## The task
Below are entries; copy exactly, and only, the lines from the one containing "Click the yellow card above Parisi" through their final line, leaving out pictures.

Recorded data:
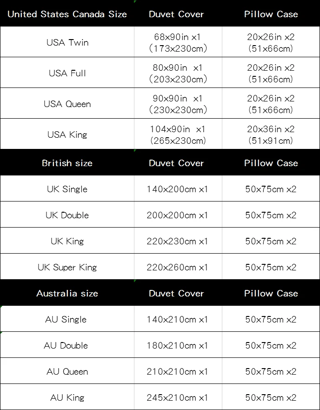Click the British size header
This screenshot has height=410, width=320.
point(67,163)
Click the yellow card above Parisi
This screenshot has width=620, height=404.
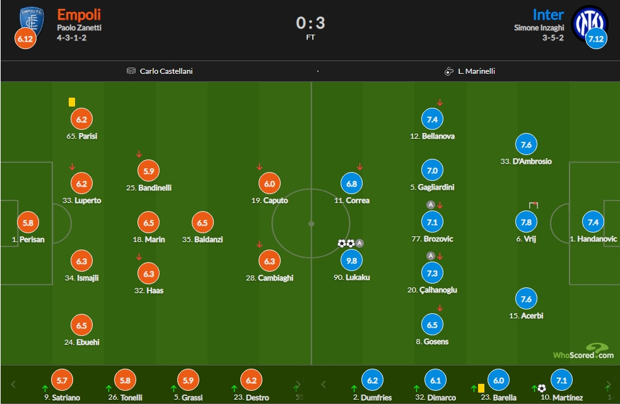pos(71,102)
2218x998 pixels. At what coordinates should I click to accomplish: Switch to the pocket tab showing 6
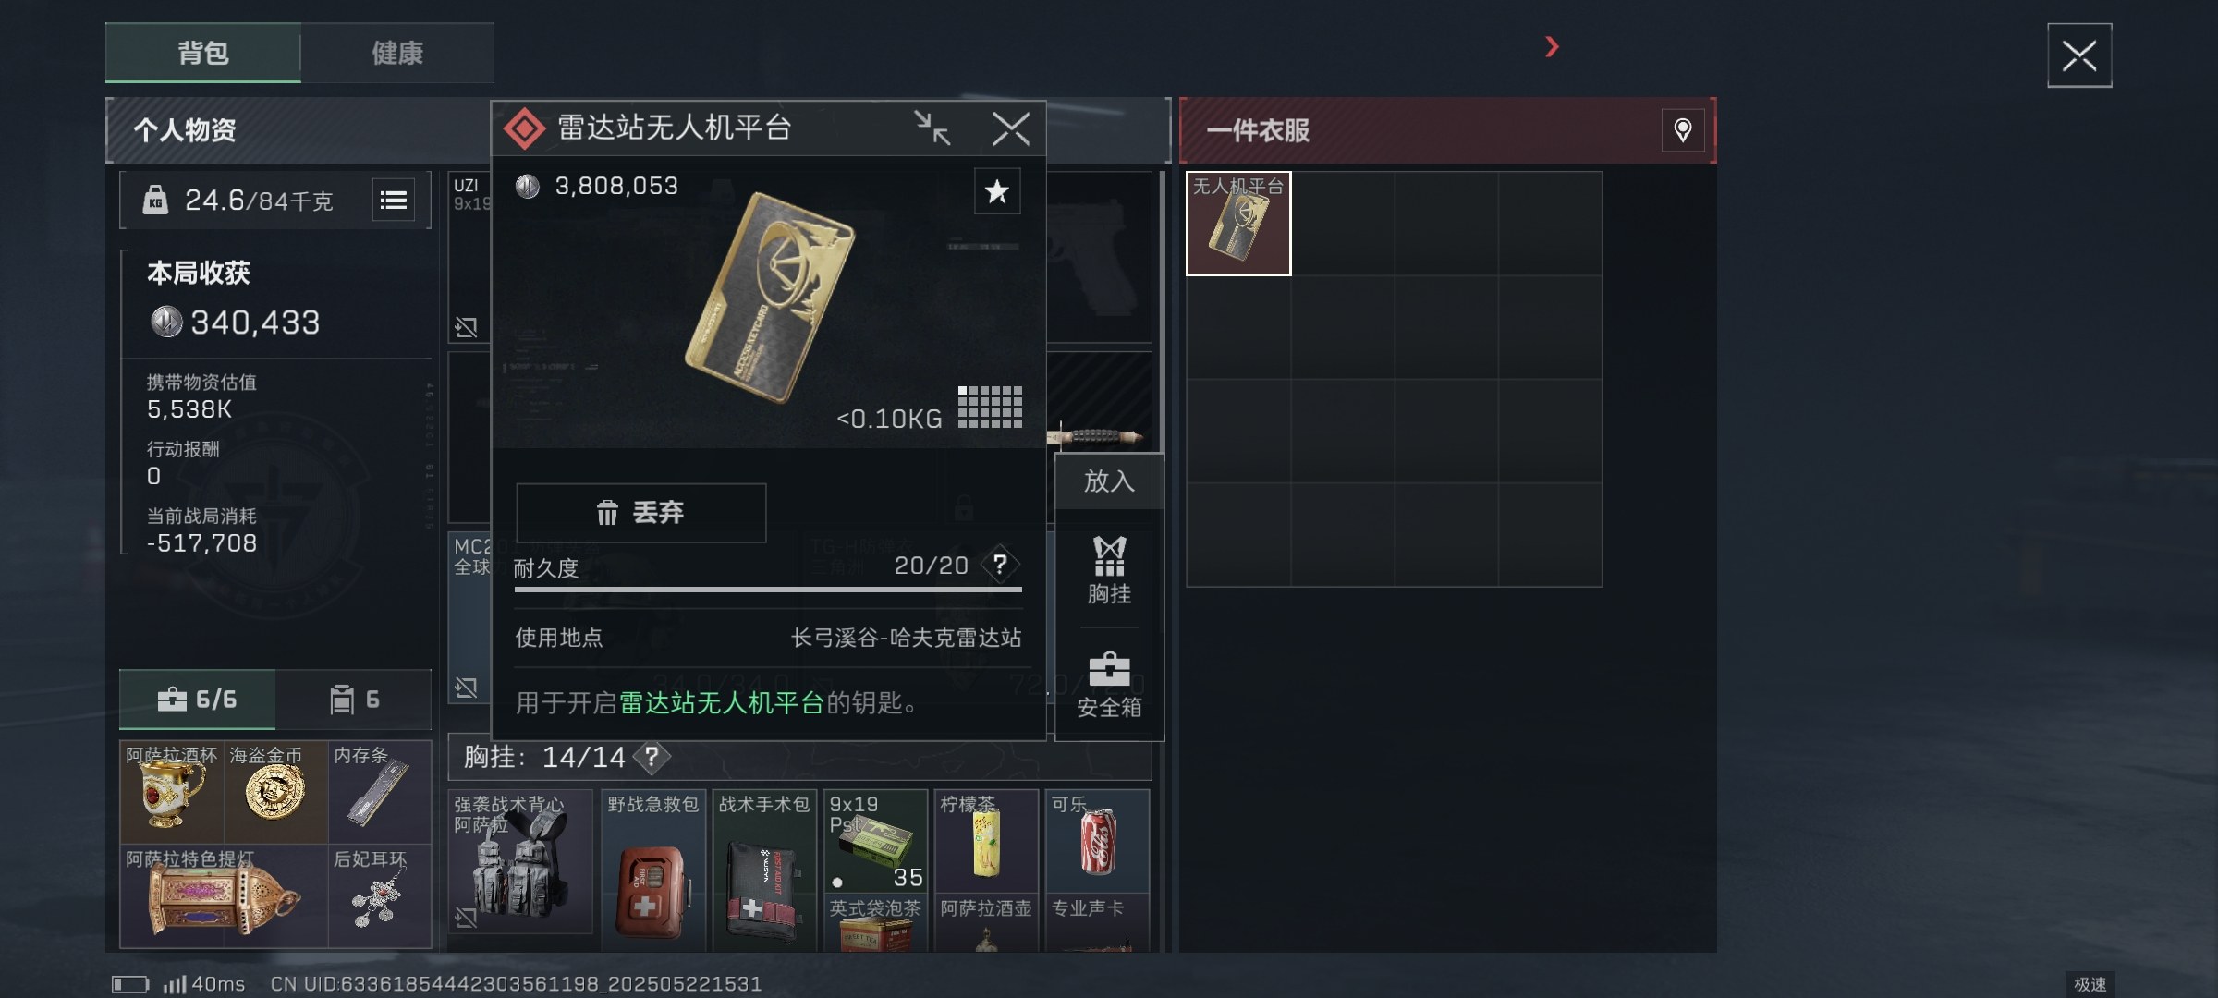tap(354, 700)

## Expected answer
Click the yellow card above Parisi
This screenshot has width=620, height=404.
pos(71,102)
2218x998 pixels. At what coordinates should I click to accomplish: Switch to the pocket tab showing 6
tap(354, 700)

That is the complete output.